Tasmania is well known for it’s amazing trout fishery, that’s a given. It is also known for tumultuous weather, unpredictability and the fact that scoring a great window of opportunity is impossible to forecast well in advance.
What if was to tell you that you don’t need the sun to experience good fishing, or that fishing in a blizzard in the midst of winter could actually be enjoyable?
You might think I’m mad and while that’s partially true, I like to go fishing no matter what. Trout options are very limited in winter due to a general closed season for the vast majority of waters but this leaves a handful of waters that can be a blast if you’re adequately prepared. When I say prepared, I mean muster your mind and body for the gnarliest weather you could imagine including rain, hail, gale-force winds and snow. Even if it’s calm and the sun is out, chances are that finger-numbing coldness awaits.
Trout tend to get a bit feisty either side of the spawning period. Beforehand, they’re quite territorial and will chase down lures and flies out of aggression alone, in addition to general feeding. Post-spawning they will often do the same but much of this is due to a strong desire to feed. Fish will have lost condition and are on the hunt to find a few replacement meals.

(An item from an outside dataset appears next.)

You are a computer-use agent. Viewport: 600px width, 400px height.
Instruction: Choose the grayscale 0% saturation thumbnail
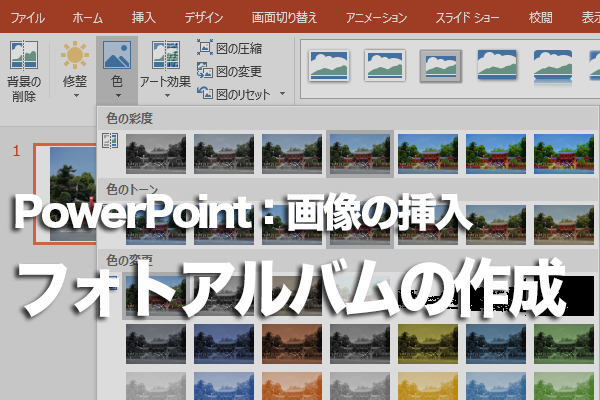(x=156, y=154)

Couple these two facts together and you have a period of hectic opportunity where catch rates can be muttered in the dozens.
One of the few waters open year round is Great Lake. Located in the Central Highlands and right on main roads it’s pretty darn big and really, well great! Once a mammoth natural lake it first experienced hydroelectric development more than a century ago and after several tweaks along the way, full capacity currently sits at around 1039m above sea level.

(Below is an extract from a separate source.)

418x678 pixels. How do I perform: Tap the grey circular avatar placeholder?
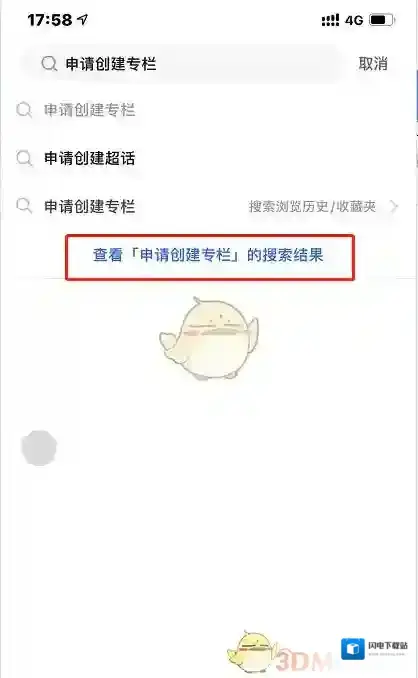[x=39, y=448]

Water has never actually reached full capacity and even the wettest of years have only just passed 4m below full. Normal operating levels range according to seasonal changes and would generally fluctuate between minus 10m and minus 16m. These are important considerations as levels can alter the dynamics of the system.

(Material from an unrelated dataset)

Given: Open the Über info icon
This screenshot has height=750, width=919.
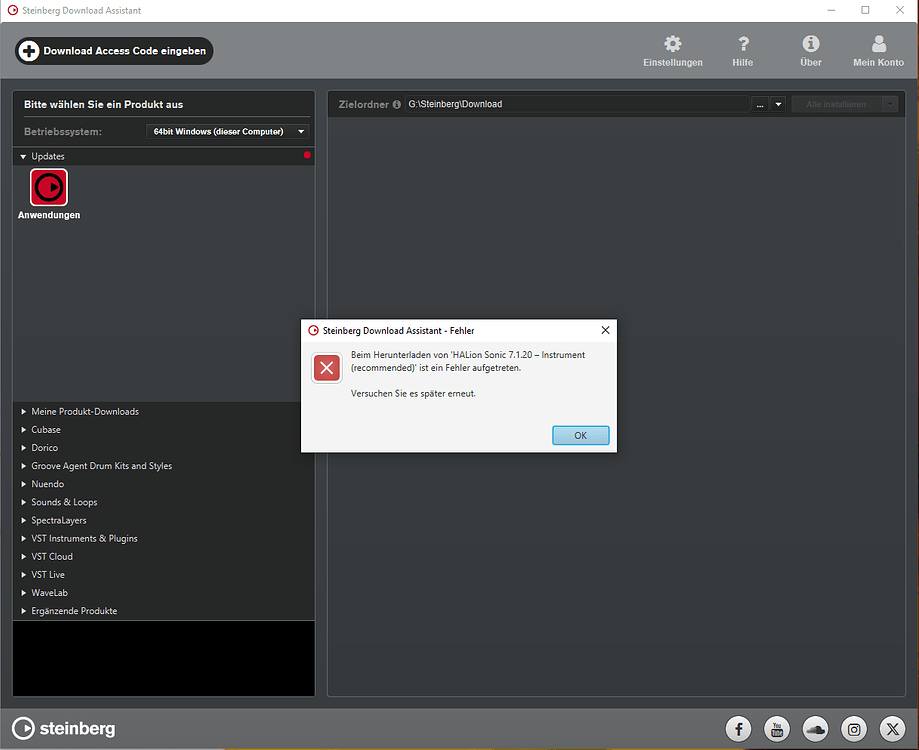Looking at the screenshot, I should click(x=810, y=45).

Great Lake has a purpose-built spawning canal and the continued success of this canal assists in the annual harvest of eggs and milt to bolster stocking programs around the state. Despite this, the lake has numerous spawning creeks and so all of its brown and rainbow trout inhabitants exist due to natural recruitment, somewhat enhanced by man.
At over 20km long and 15km at its widest point, it’s a huge body of water. To the uninformed, the prospect of even seeing a fish all day seems too daunting for many anglers and so they drive on by. Add to this that the barren edges look rather unappealing when compared to many of our pristine wilderness fisheries and you begin to understand why Great Lake often gets overlooked. For every passer-by that turns their nose up, five locals are rubbing their hands together as they know very well that there’s gold in them there waters!
The fishing can be sensational. I have fished from the shore and from boats in winter, during violent snowstorms and had an absolute ball each and every time. Both browns and rainbows usually weigh around 1kg but the rainbows generally account for just 10% of the catch. Essentially, you could probably turn up, throw out and you’re a good chance at catching a fish but there are a few factors that can be the point of difference.
Like many waters, large numbers of fish often congregate around productive weed-beds and this weed offers a reliable food chain for both trout and galaxia and so it makes sense to target these areas. Surprisingly, dense weed beds account for only 5% of the lake bottom and some of the best are located in Swan Bay, Tods Corner, Elizabeth Bay, Muddy Bay, Sandbanks Bay and just south of Reynolds Island. Their size and density changes with the levels but from my experience, many of these spots still hold fish if there’s water there!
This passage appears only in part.